3. The package does not currently compute p-values; this is something we could explore in the future. However, you can get a basic p-value using the estimate and SE to calculate a z-score:

pnorm(0.96/0.22, lower.tail = FALSE)

Also, in the terms $trait1$significant_genes$sig_table and $trait2$significant_genes$sig_table I see that the column number_variants is 0 for all the listed genes. Is this some kind of error? but still I have values for the rest of the columns.

This is a new feature, and the 0s you were observing were due to a bug. I have now corrected this, you should be able to see the number of variants if you re-download the package. Thanks for pointing this out!

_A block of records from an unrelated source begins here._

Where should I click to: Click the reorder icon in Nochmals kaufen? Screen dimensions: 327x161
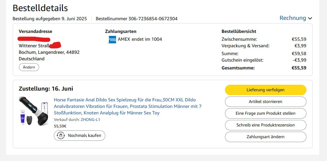pyautogui.click(x=61, y=135)
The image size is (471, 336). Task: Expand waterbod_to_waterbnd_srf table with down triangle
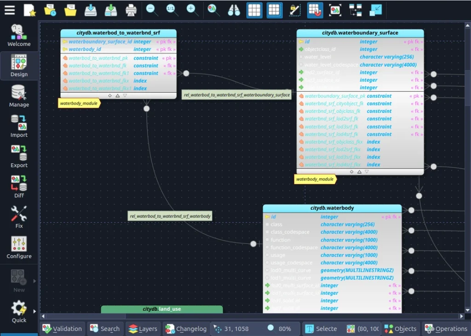click(x=125, y=95)
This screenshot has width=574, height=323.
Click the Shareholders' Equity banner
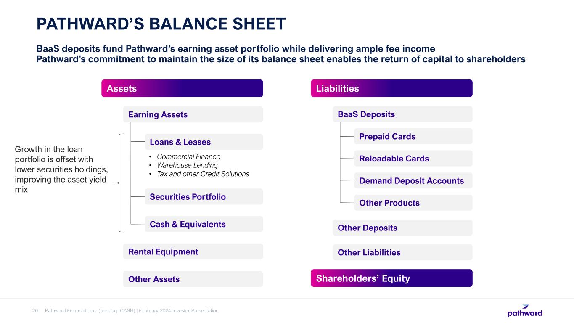[391, 278]
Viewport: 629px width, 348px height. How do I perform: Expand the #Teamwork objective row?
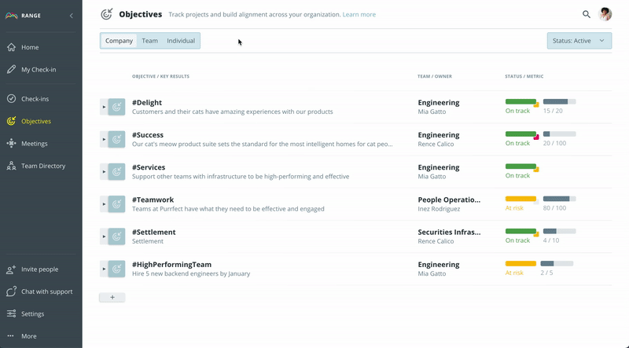(104, 204)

Here I was expecting to see the same list of 17 genes, but I have now 21. 

I am less sure what is happening here, as the script uses the same list of significant genes for individual trait heritability and trait pair rg. This type of thing may happen when the sample size of one dataset is much larger than the other, so that there are "significant" genes for one trait that have no variants in the other trait dataset. I have made a small change that may fix this issue--could you re-download the package and give it a try?

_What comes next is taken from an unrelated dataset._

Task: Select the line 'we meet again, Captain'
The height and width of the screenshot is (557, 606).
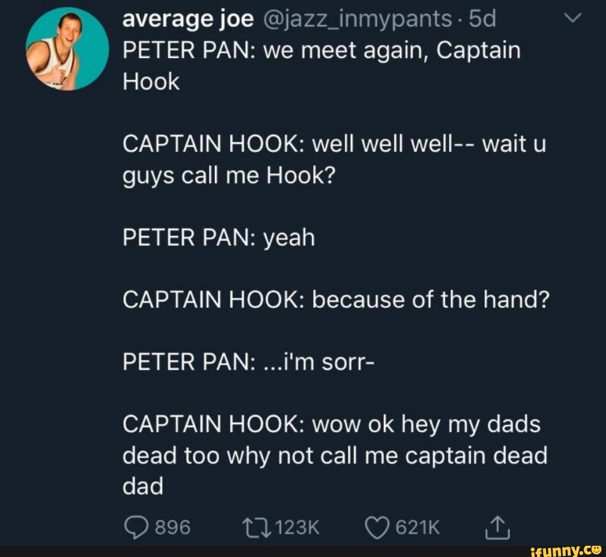Action: 392,51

If that doesn't work, for the four genes that are in the rg significant genes list but not the individual trait lists, can you please check the counts of variants in those genes for the individual traits?

Thanks!

[bibb]

Hi, thank you for last modifications. Now I'm able to see the number of variants per gene in the list of significant genes. Thank you also for the comments about results interpretation. I think I'll move cautiously with my current results and I'll see if I'm able to replicate the regression using independent datasets.

Bernabe

[ajaynadig]

Great! Thank you for the help in identifying bugs in the package.

[bibb]

Hi,

I have noticed something related to the exome-wide significant associations found by BHR. I have a dataset where after running BHR it finds ~2500 significant genes and it calculates a very high lambda (lambda GC=18) . I noticed that those genes actually have an unadjusted burden p < 0.05 when I run a Fisher's exact test on the collapsed allele counts. So I wonder if the software is really considering exome-wide significance, which for my understanding is p ~ 2.1x10-6 after doing a Bonferroni correction for 23,000 human genes or if the software is considering exome-wide significant just nominal p < 0.05 without any corrections. Thanks.

[ajaynadig]

Hi Bernabe, A lambda GC of 18 strongly suggests that the summary statistics are misspecified--is this dataset processed similarly to the previous datasets you analyzed, which had much smaller lambda GC? I recommend double checking that the betas are defined correctly against the documentation, and that there is no gross confounding (e.g. due to ancestry) in your dataset. You may consider using a package like SAIGE to calculate variant-wise effect sizes, which should address both of these issues.

The significance test implemented in BHR is a chi-squared test with a Bonferroni threshold (e.g. p < 0.05/num_genes). I will note that we do not claim that this is the optimal approach for identifying significant genes; it is just the simplest approach. If you have a better method for identifying significant genes, you can pre-specify a list of significant genes using the fixed_genes flag; see Documentation.

Hope that helps!

[ajaynadig]

Hi Bernabe, Since its been a while since I last wrote, I'm going to close this issue for now. Please feel free to comment again if you have any other Qs.